Vorcaro, que, segundo relatos, se vê como um perseguido pelos bancos tradicionais, desvirtuou o propósito do FGC, vendendo produtos de alto risco usando o Fundo Garantidor de Créditos como chamariz.
Na prática, o Master usou o FGC como isca para vender seus CDBs anabolizados, e por isso mesmo de alto risco, e agora obriga a maioria verdadeiramente séria dos membros do fundo a arcar com a conta – ou seja, socializou prejuízos.
De acordo com o jornal Valor, os cerca de 250 bancos associados ao FGC discutem um aporte de R$ 30 bilhões no fundo, o que equivale a uma antecipação de cinco anos de contribuição desses associados.
Para além do aporte necessário para a recomposição do caixa, há também outras questões relevantes, como, por exemplo, o escopo do reembolso. Pelas regras atuais, CPFs com até R$ 250 mil investidos em produtos cobertos pelo FGC são elegíveis a ressarcimento.
Em 2024, o senador Ciro Nogueira, apontado como um dos contatos poderosos de Daniel Vorcaro, chegou a apresentar proposta para elevar o limite de reembolso do FGC para R$ 1 milhão por CPF e mudar a natureza do fundo de privada para pública. Caso tivesse passado, o Estado hoje estaria arcando com desembolsos ainda maiores que os que têm sido feitos pelo FGC, cuja natureza deve seguir privada.
Ainda no âmbito dos ressarcimentos, há especialistas que defendem que somente o montante investido, e não os rendimentos, sejam garantidos pelo FGC. A alteração teria caráter educativo.

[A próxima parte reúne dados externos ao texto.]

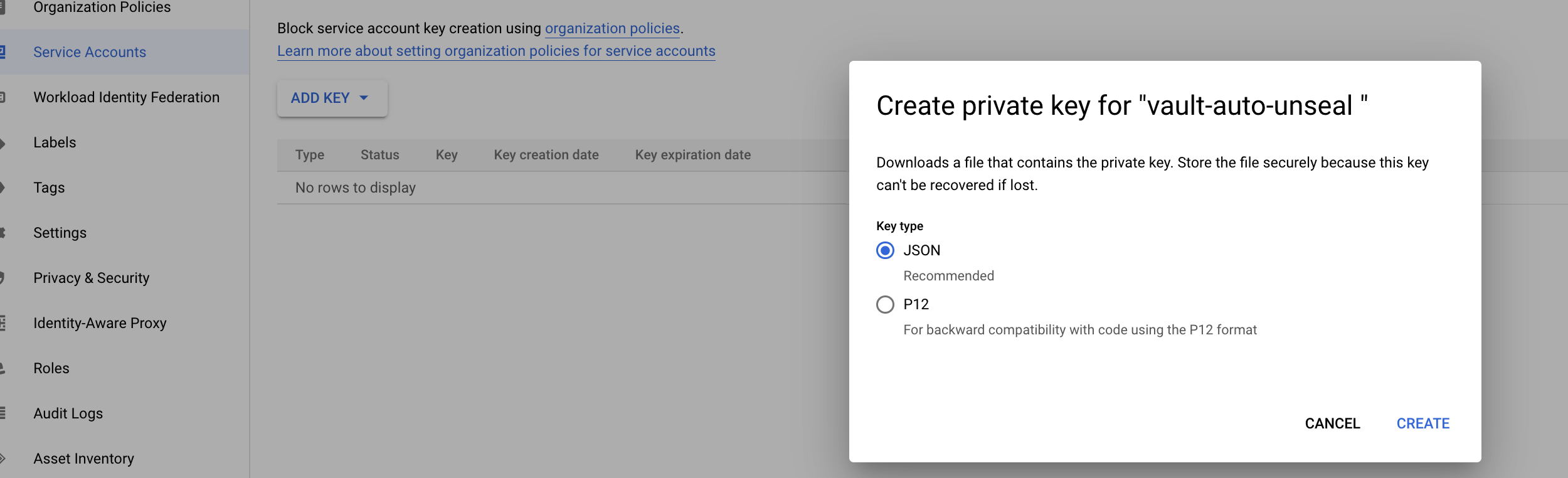Click the Key expiration date column header
Screen dimensions: 1568x478
pyautogui.click(x=692, y=155)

Todo investimento envolve risco. Quanto maior a promessa de rentabilidade, maior também a possibilidade de levar um tombo. O caso Master só comprova que a relação entre risco e retorno segue como uma das regras de ouro do mercado.
Ao menos no caso do FGC, a debacle do Master pode resultar em adaptações que tornem o fundo ainda mais sólido do que vem demonstrando ser, o que é de total interesse de bancos e investidores.